Она откладывает телефон, смотрит на меня с тем самым выражением. Не знаю, как назвали бы его другие, но для меня это выражение «нормального человека». У нее на лбу написано, что она нормальная и все знает о жизни, а я хуже ее, я будто бы ненастоящий человек, хоть я все прекрасно чувствую, например ребристую поверхность офисного стула. Раньше я подкладывал под себя журнал, но она говорит: не нужно этого делать. Думает, раз она нормальная, то лучше знает, что мне нужно, а что нет.
– Да, доктор Форнам, я слушаю.
Слова льются на меня, едкие, как уксус.
– Послушайте и ответьте на вопросы, – говорит она и ждет.
– Хорошо, – говорю я.
– Замечательно, – говорит она, не глядя на меня.
В коридоре слышны приближающиеся шаги. Идут двое, разговаривают. Вскоре их слова перемежаются с ее. «Следующая пятница…» «Собираюсь к Дебби…» «Неужели? Зря…» «А я их предупреждал!» «Не может быть!» «Вот так птичка!» Доктор Форнам ждет от меня ответа. Вопрос, кажется, был не про птиц.
– Извините, – говорю я.
Она советует быть повнимательней, делает еще одну пометку и спрашивает, с кем я общаюсь.
Ей не нравится, когда я отвечаю, что играю в Сети со своим другом Алексом из Германии и другом Ки из Индонезии.
– В реальной жизни, – сухо поправляет она. – Например, на работе.
Я рассказываю, она опять кивает, затем спрашивает о боулинге, мини-гольфе и местном сообществе аутистов.
От боулинга болит спина и отвратительно шумит в голове.

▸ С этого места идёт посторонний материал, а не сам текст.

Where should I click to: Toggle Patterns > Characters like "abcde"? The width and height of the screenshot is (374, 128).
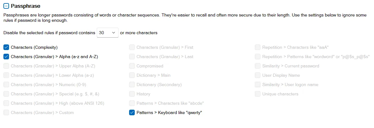132,103
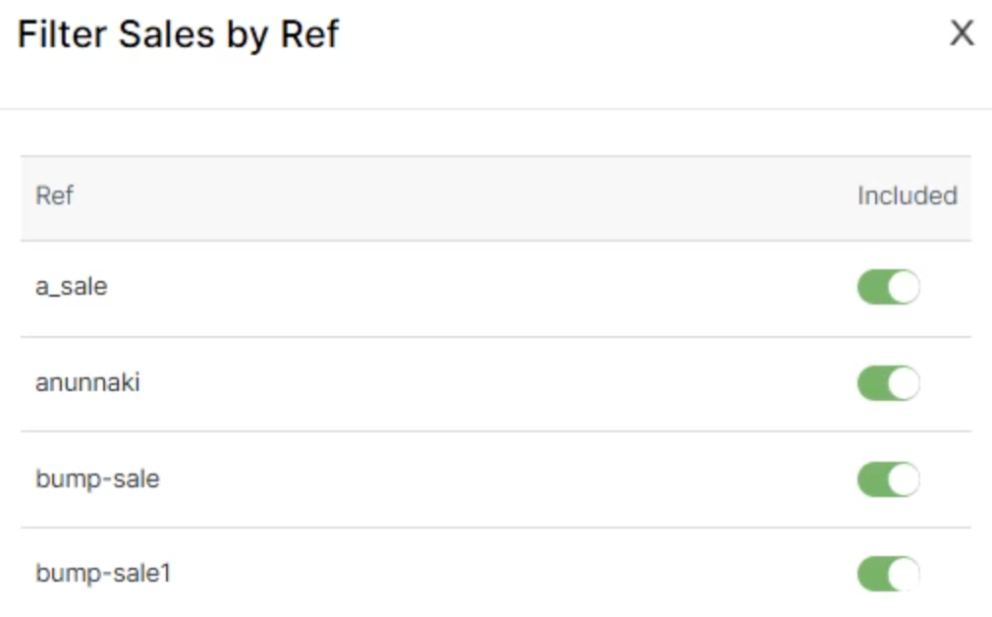Click the white knob of anunnaki switch

coord(905,383)
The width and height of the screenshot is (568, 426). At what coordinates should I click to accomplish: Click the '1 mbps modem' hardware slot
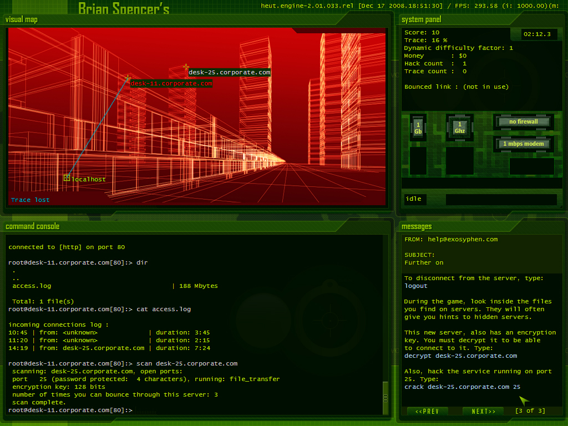[x=524, y=144]
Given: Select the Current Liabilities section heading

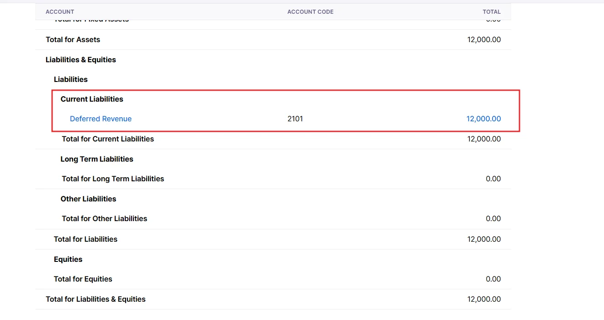Looking at the screenshot, I should coord(92,99).
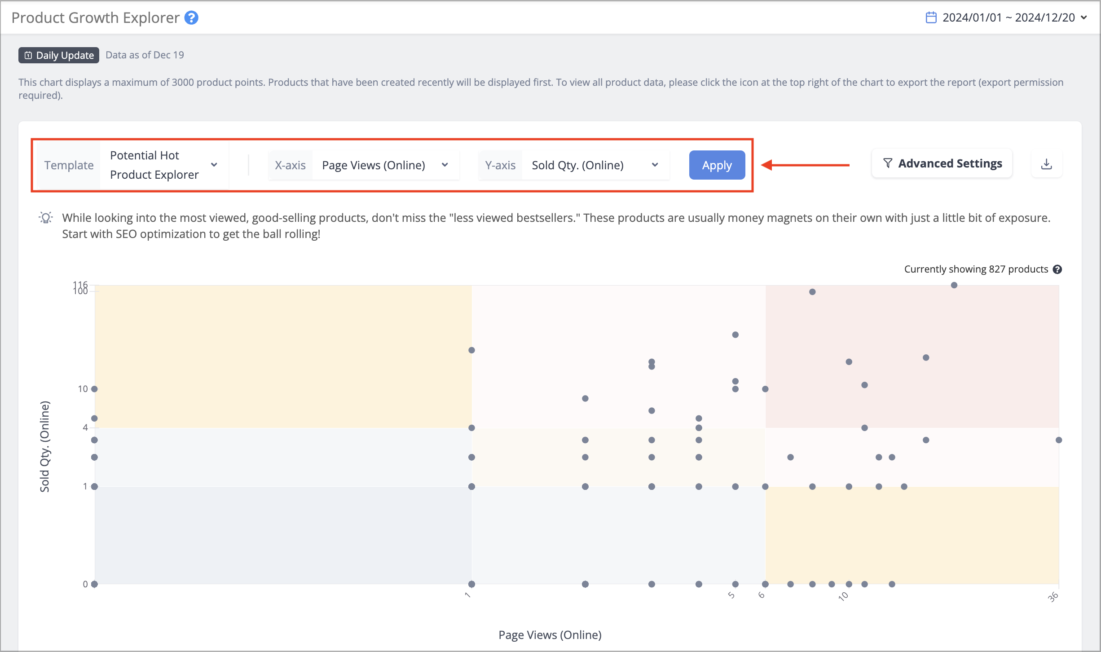Open the X-axis Page Views dropdown
Screen dimensions: 1101x652
click(385, 165)
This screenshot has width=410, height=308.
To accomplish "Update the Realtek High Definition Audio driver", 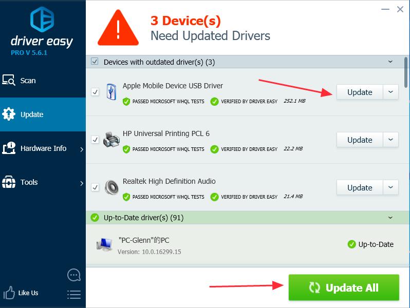I will [x=360, y=187].
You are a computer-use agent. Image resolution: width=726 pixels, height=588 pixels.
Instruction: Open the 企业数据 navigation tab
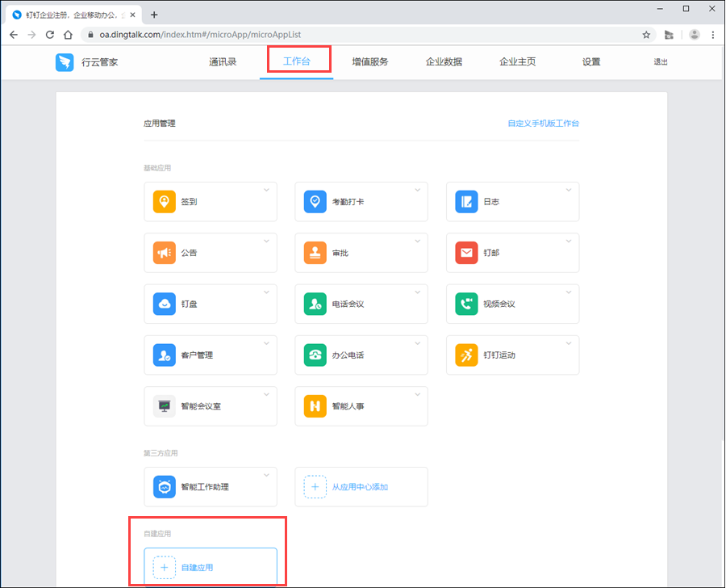(x=444, y=62)
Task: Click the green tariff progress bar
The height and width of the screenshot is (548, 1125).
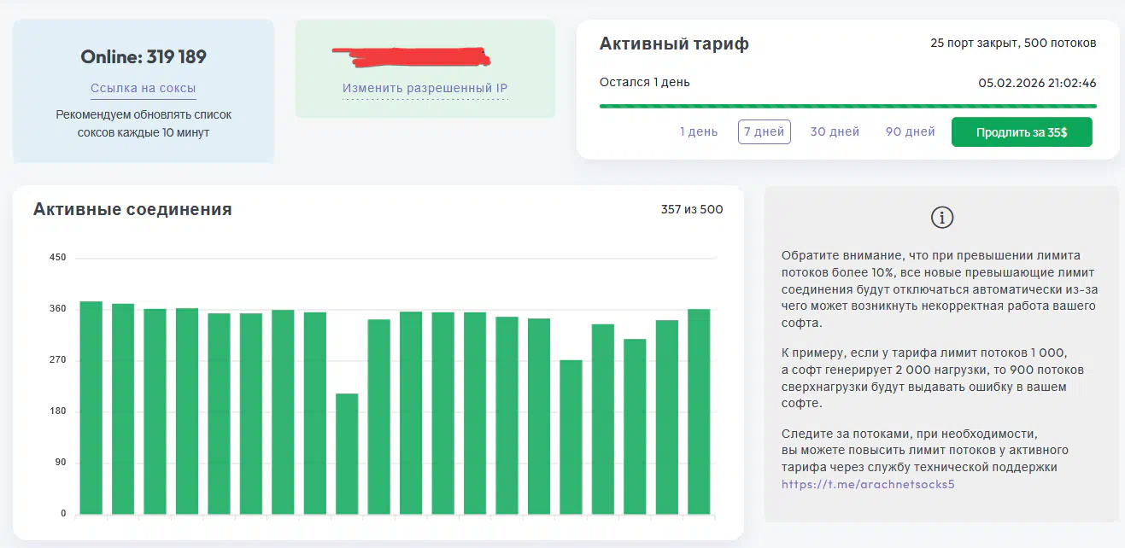Action: click(847, 106)
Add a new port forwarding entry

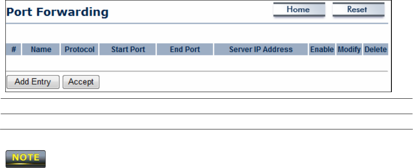[x=33, y=82]
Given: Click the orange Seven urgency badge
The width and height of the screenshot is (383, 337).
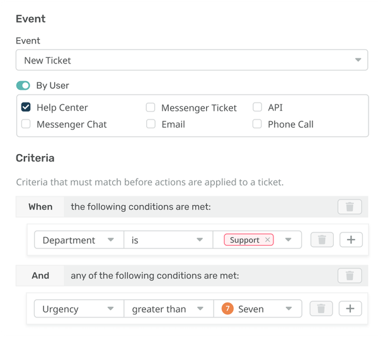Looking at the screenshot, I should click(227, 309).

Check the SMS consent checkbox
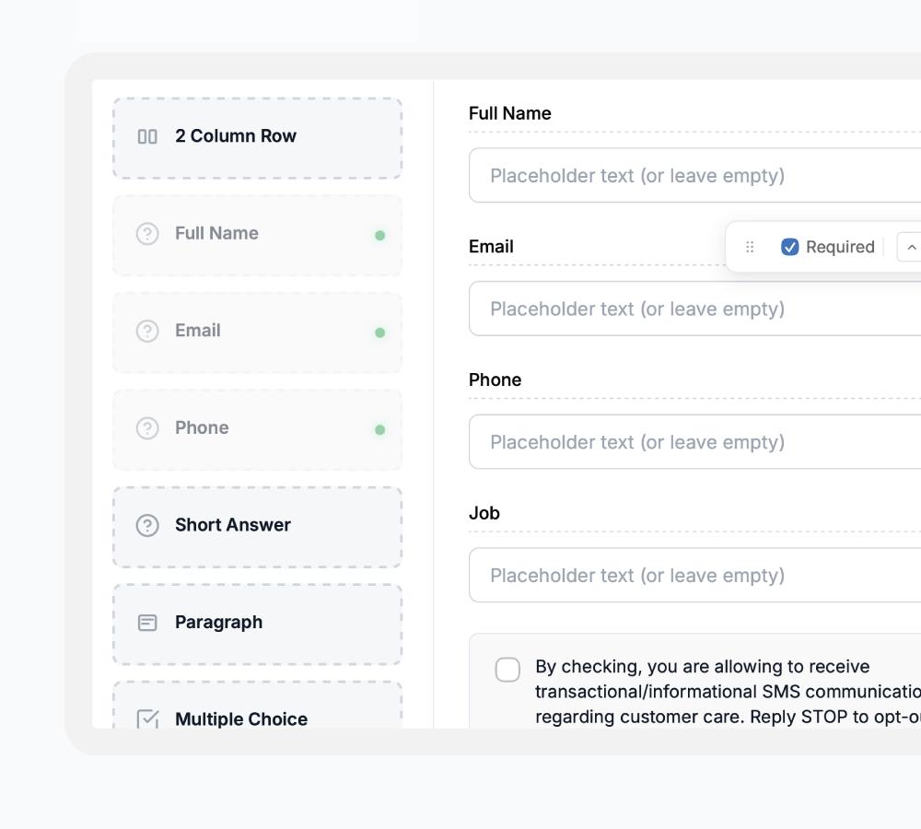click(507, 670)
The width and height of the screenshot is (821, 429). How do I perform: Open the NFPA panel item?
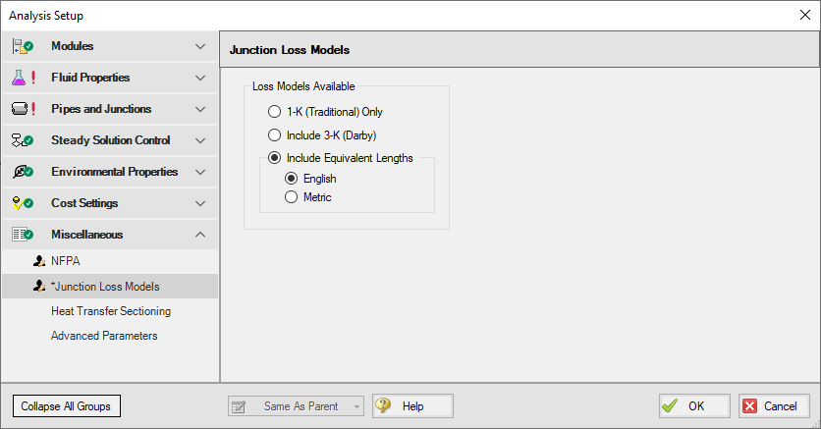(66, 261)
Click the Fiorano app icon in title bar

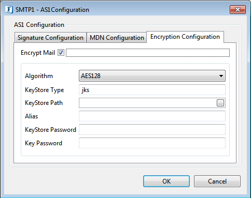tap(9, 9)
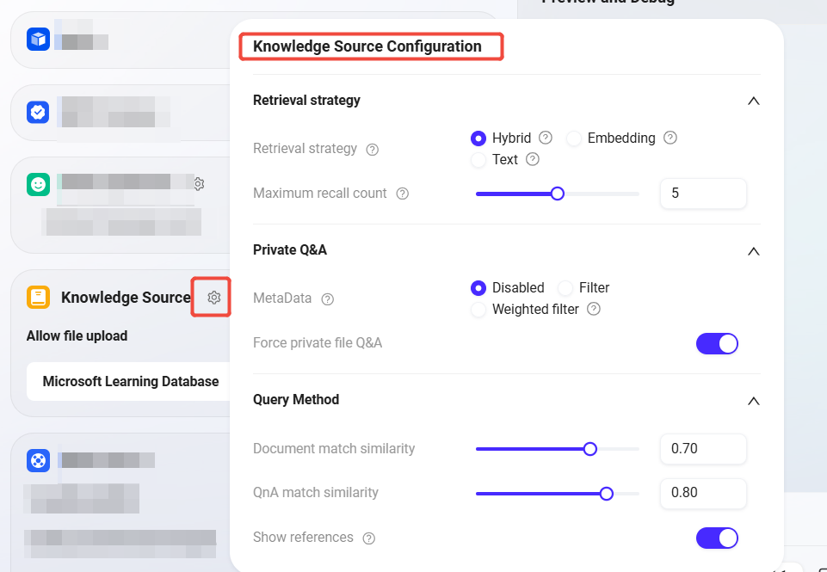Show help for Show references

coord(369,538)
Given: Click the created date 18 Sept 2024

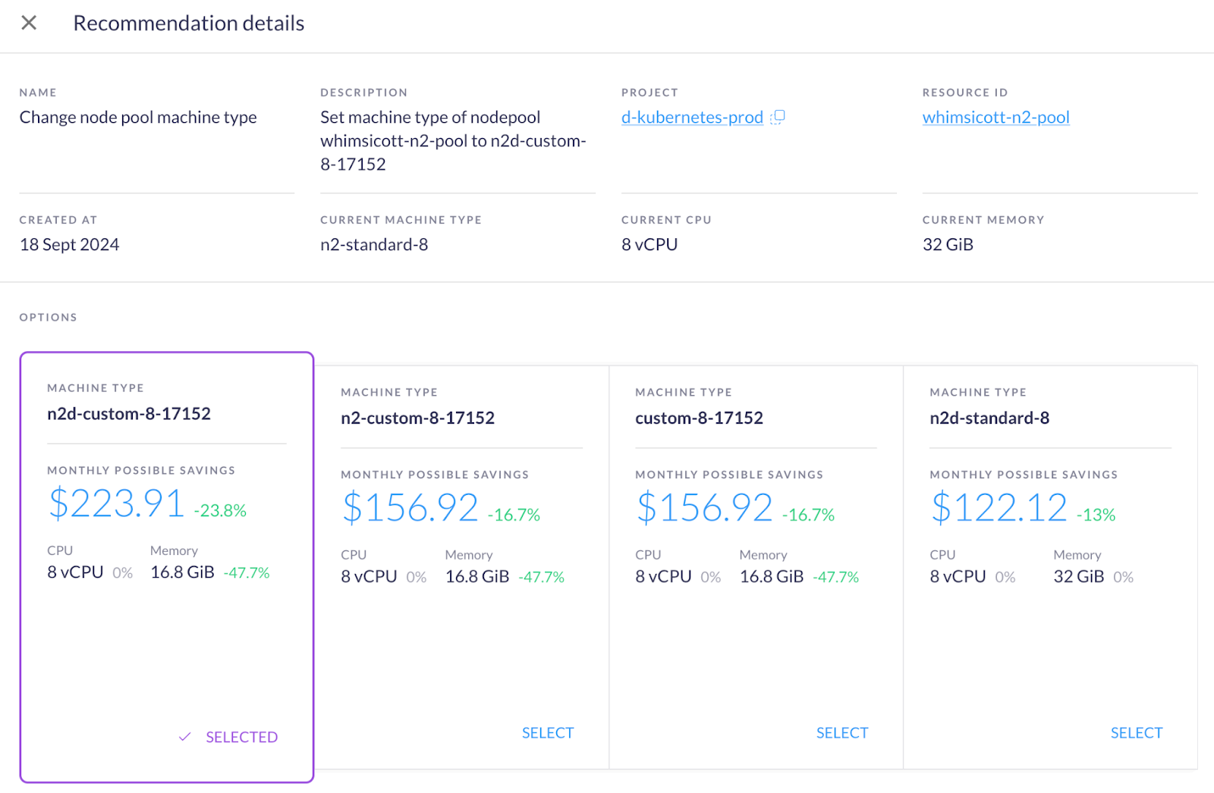Looking at the screenshot, I should [69, 245].
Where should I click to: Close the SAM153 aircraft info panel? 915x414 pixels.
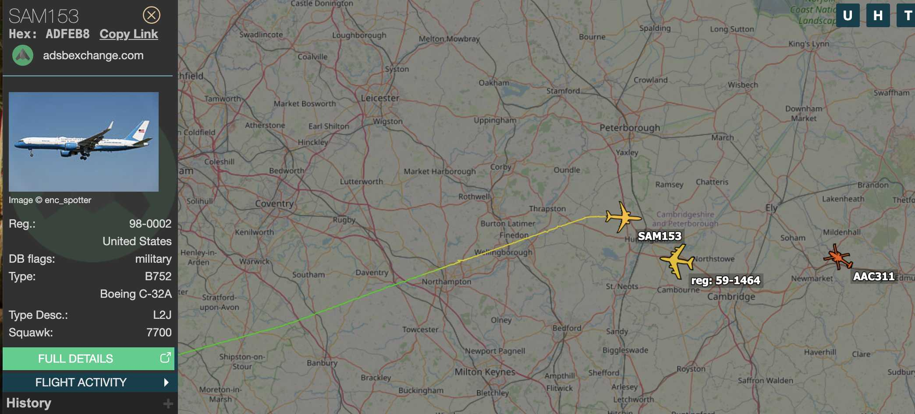(152, 15)
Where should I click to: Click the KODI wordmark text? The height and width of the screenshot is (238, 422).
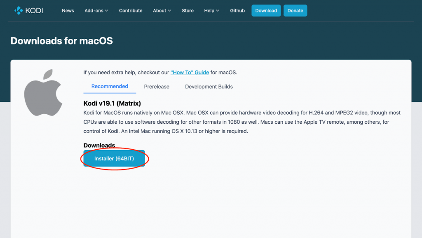tap(34, 10)
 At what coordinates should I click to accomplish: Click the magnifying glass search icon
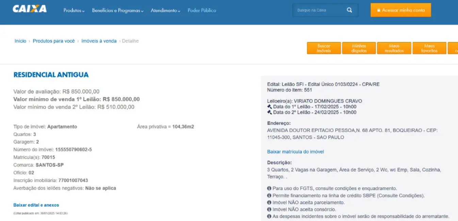point(349,10)
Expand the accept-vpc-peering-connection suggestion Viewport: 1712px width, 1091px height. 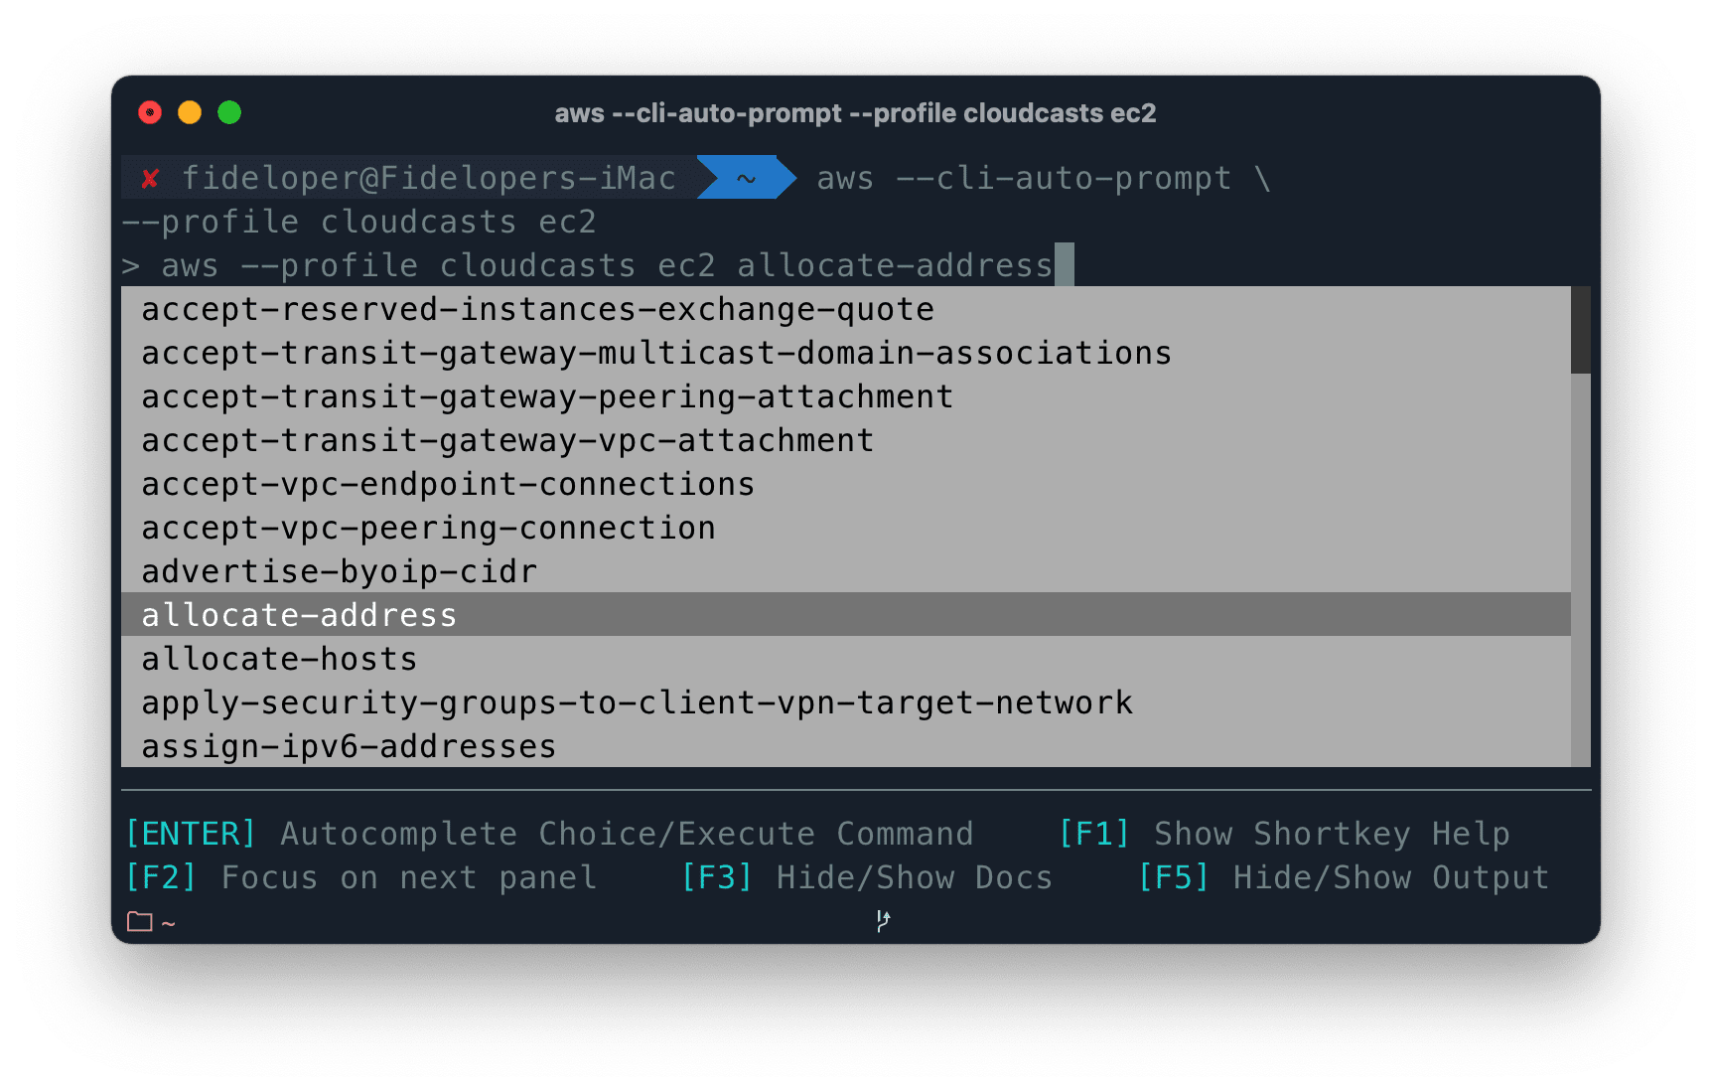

Мини-гольф для детей, а не для взрослых, но мне он не нравился даже в детстве. Мне нравился лазертаг, но, когда я сказал ей об этом на первой встрече, она написала «склонность к агрессии». Потом мне еще долго каждый раз задавали серию вопросов про агрессию, а пометка, я уверен, осталась в деле навсегда. Я напоминаю, что не люблю боулинг и мини-гольф, она советует попробовать еще. Я говорю, что сходил на три фильма, и она спрашивает, о чем они. Я читал отзывы и могу рассказать сюжет. Смотреть фильмы я тоже не очень люблю, особенно в кинотеатрах, но я должен что-то рассказать… она пока не догадалась, что я просто пересказываю сюжет по отзывам.
Внутренне сжимаюсь перед следующим вопросом – он всегда меня злит. Моя сексуальная жизнь ее не касается! Будь у меня девушка или парень, ей я рассказал бы последней. Она и не думает, что есть, она просто хочет подтвердить, что нету, – от этого еще хуже.
Наконец-то! Она прощается до следующего раза, я говорю:
– Спасибо, доктор Форнам!
– Вот и хорошо! – хвалит она, будто я дрессированный пес.
На улице жарко и сухо, машины на парковке блестят на солнце, приходится прищуриться. Пока глаза не привыкли к яркому свету, люди, идущие навстречу, кажутся темными пятнами.